**Task item:**
Exact copies of the lines from the one with "The height and" through the last line of the entries, and no pictures, make up the answer.

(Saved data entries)
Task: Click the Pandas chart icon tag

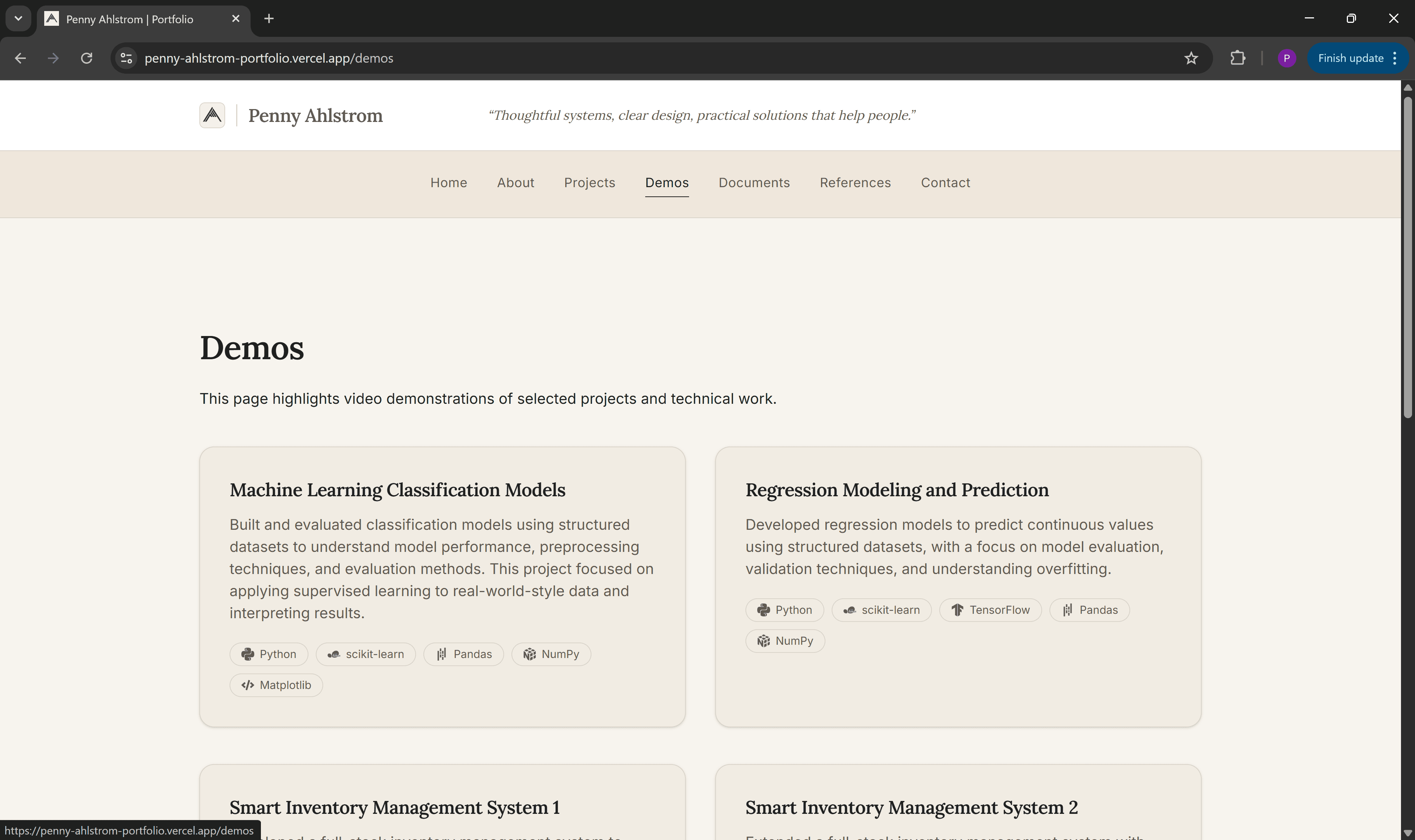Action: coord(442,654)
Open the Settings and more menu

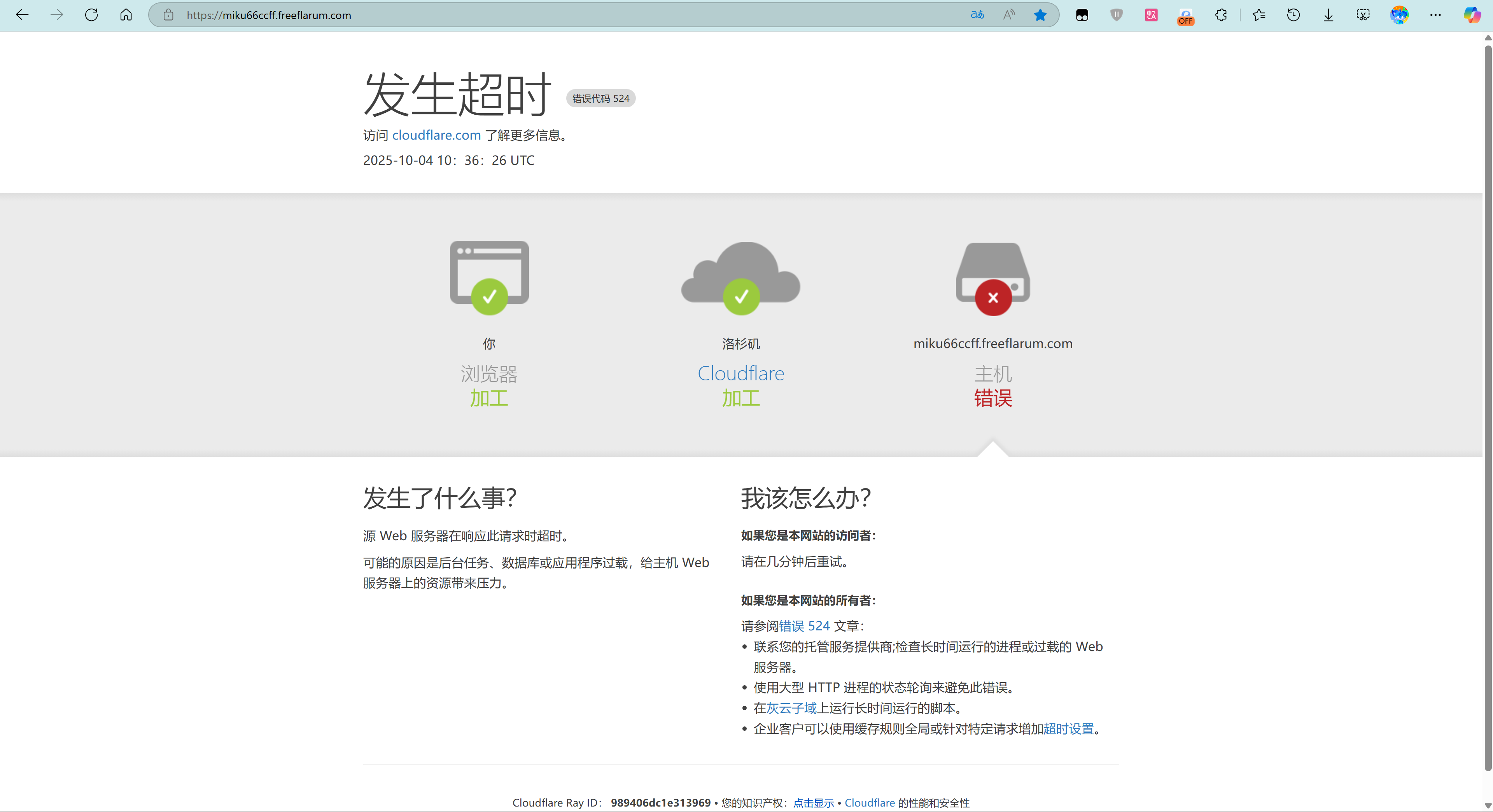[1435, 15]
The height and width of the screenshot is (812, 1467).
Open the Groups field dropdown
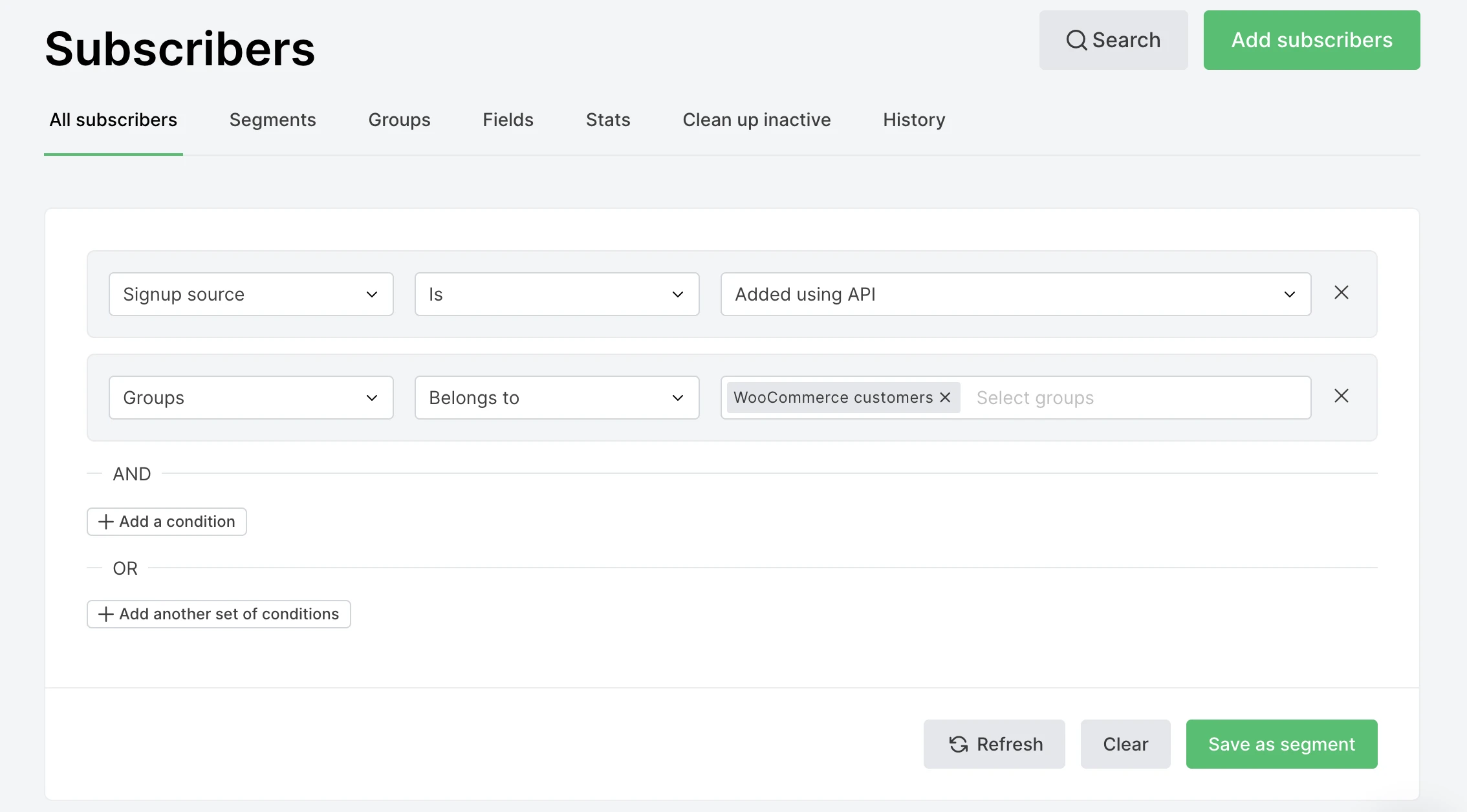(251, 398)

**Task result:**
The height and width of the screenshot is (812, 1467).
Open the Groups field dropdown
(251, 398)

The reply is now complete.